Some of the types of mitigations that a regulator could expect to see in an operator's risk assessment to address these extra COVID-19 challenges are presented in the table below.

 

Areas for consideration

Possible mitigations

Route planning

 

  • The report times and flight departure times should reflect a window(s) for optimal crew alertness.

  • For multiple sector augmented flights, the sector length must allow for adequate inflight sleep.  If the sectors are too short, there might not be adequate opportunity for sleep. If the flight duty period has a long sector followed by short sectors, it can drive greater time awake.

  • Revised dispatch criteria are identified to avoid COVID-related issues that might cause undue workload or fatigue.

  • Suitable and COVID-safe airports for diversions are identified for either operational or fatigue related issues during the operation.  

Scheduling

  • Flight and cabin crews are appropriately augmented as required by the safety risk assessment for each rotation.

  • Pre- and post-flight rest periods enable the crew to be fully rested prior to operation and allow for a full recovery after the operation. Additional pre-trip rest to ensure fitness for duty, and post-flight rest after the specific operation to reduce cumulative fatigue on subsequent duties.

  • Rosters have been adjusted to avoid critical phases of flight during the window of circadian low (WOCL).

  • The use of the same crews for consecutive variation operations is avoided as fatigue can accumulate across a roster pattern, not just in relation to a single trip.

  • Scheduling adjustments are made to accommodate operating the varied FDTLs within the weekly / monthly limits for duty, rest and flight time.

  • On time performance is monitored and changes schedules or pairings are made where there is evidence that the plan is not working as intended.

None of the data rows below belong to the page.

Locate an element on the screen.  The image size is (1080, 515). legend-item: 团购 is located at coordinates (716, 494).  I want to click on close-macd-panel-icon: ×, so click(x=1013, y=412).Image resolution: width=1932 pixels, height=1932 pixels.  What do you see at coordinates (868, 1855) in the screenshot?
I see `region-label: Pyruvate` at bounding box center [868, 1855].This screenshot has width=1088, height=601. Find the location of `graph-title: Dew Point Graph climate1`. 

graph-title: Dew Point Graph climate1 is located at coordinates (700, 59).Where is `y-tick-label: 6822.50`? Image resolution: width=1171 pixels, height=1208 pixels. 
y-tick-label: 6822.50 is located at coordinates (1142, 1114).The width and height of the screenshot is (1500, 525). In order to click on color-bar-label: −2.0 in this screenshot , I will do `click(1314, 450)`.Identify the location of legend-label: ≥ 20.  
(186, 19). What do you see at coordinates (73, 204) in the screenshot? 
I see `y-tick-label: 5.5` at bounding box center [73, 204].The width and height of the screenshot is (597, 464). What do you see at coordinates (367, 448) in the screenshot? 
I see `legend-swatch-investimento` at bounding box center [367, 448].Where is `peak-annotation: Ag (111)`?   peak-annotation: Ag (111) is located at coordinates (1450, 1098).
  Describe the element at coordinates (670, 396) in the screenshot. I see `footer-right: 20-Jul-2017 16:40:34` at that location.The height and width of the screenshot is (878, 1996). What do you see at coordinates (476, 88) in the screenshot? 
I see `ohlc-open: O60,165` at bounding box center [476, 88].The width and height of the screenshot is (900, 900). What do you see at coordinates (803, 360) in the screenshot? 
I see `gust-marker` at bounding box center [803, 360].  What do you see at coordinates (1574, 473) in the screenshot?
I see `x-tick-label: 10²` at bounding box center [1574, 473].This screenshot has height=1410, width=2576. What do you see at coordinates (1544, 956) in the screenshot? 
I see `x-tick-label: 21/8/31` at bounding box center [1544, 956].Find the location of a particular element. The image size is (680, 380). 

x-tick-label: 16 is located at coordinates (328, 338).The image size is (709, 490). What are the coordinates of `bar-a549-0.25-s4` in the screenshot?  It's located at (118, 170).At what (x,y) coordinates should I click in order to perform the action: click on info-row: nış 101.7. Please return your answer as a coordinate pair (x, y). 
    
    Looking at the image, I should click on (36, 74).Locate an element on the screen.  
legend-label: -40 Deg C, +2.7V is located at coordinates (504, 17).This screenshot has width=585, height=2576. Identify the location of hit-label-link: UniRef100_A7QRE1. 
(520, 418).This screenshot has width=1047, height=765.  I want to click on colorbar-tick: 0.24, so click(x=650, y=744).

  • Rest periods and facilities are suitable to enable the crew to be well rested and fit for their rostered duties when operating under the variation.

  • Crew feedback is sought to ensure the mitigations are and remain suitable for the operations using the variation. Where necessary changes to the mitigations or the variation is made as a result of this feedback.

Crew preparation and support

 

  • Processes are identified for pre-notifying crew for extended duty operations and for ensuring reserve/standby crew are aware of potential for being called in to operate the variation.

  • Fatigue awareness and management briefings, specific to the variation, are developed and provided to crew sufficiently ahead of commencement of operations.

  • Public health corridors from aircraft to airport hotel facilities are provided to limit transit time and challenges generated by the Covid-19 situation.

In-flight fatigue management

 

  • Methods to maximise in-flight rest time allocation for all crew in support of optimising crew alertness are identified. Emphasis should be placed on having the most rested crew members in control seats (and at crew stations / assigned exits for cabin crew) during the critical phases of flight. 

  • Where crew are expected to obtain in-flight sleep, in-flight facilities must be in line with the fatigue-related science and adequate to facilitate sleep.  Provision of appropriate facilities for on-board sleep and protected cabin spaces (away from passengers, cargo) to support rest.

  • Arrangements have been made to ensure nutritional requirements are suitable and are readily available for the duration of the duty.

  • Crew are provided with the flexibility to allocate rest and operational duties on the day to manage actual sleep / alertness needs of the crew.

  • There is a method to monitor the use of controlled rest and ensure it is used in accordance with Fatigue Management Implementation Guide for Airline Operators (see further guidance below).

 

The regulator's responsibilities with regards to variations to extend FTDLs should not stop at approving an operator's safety risk assessment.  Rather, the regulator should monitor the effectiveness of the controls and mitigations put in place by an operator to manage the associated risks.  This will assist in evaluating any future applications for minor extensions to FTDLs for limited periods of time.